A survey taken at Ballymagauran in August 1622 stated that- "Brian Magauran hath 1,000 acres in which is a bawn of sodds and within it a stone howse thatched, with chymneys and a part of it lofted. He setts his land from yeare to yeare to ye Irish, who plowgh by ye taile."

An Inquisition of King Charles I of England held in Cavan town on 4 October 1626 stated that Phelim Magawrane died on 20 January 1622 and his lands went to his son Brian who succeeded him as chief. Brian was aged 30 and married to Mary O’Brien.

Ballymagauran Castle was besieged and destroyed by Oliver Cromwell's army in 1649. Sir William Petty’s Down Survey map of 1659 shows the castle in the townland of Dromkirke with inscription "Stone house in repair".

==1625 Rising==

In 1625 the McGoverns planned an uprising against the English government. On 21 August 1625, the Fermanagh Assize Judges wrote from Enniskillen to the Lord Deputy of Ireland, Henry Cary, 1st Viscount Falkland as follows-

We received news of it on arriving at Enniskillen from the Archbishop of Cashel and Sir William Cole.

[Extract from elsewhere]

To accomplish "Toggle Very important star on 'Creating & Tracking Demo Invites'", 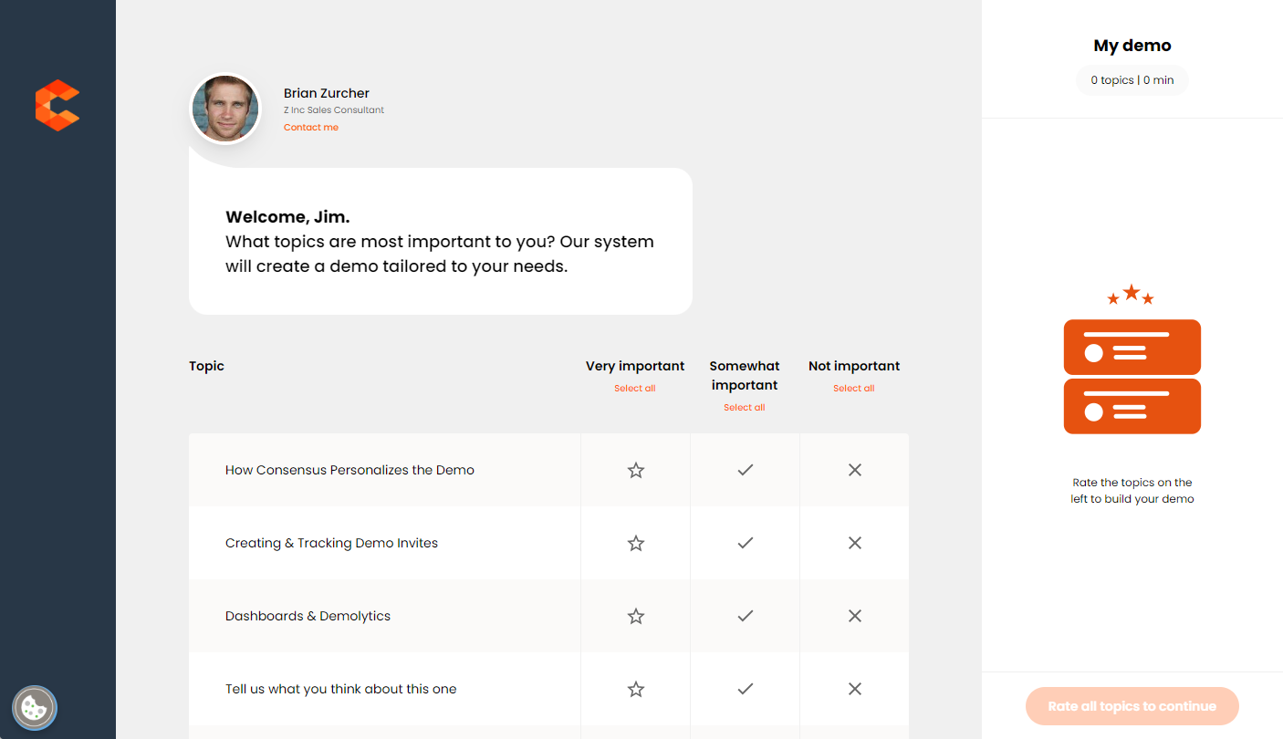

The Maguires of Fermanagh and Magawrans of Cavan were the leaders. They proposed to raise arms in anticipation of a Spanish landing, to surprise the castles, and to take back their confiscated lands now in the hands of undertakers. We examined one Phelim bane McCabe and gained from him the names of the ringleaders, both Maguires. We drew bills of indictment against four leaders. We arraigned and tried them by a jury of good freeholders of the English who found them all guilty. We shall sentence them to death; but if your Lordship wishes to mitigate the sentence, they can be sent to Dublin; provided they have a good guard, for the natives are all embarked in the plot. We await Deputy's advice before proceeding further. We do not like to set the witnesses free lest they should receive violence from the friends of the accused. Nor can we imprison them as there is no separate room in the jail, and they would have to be with the accused. We have therefore remitted them to the sheriff's house, only to be restrained from conference with any of the Irish, for which we have undertaken to try and get the sheriff some payment.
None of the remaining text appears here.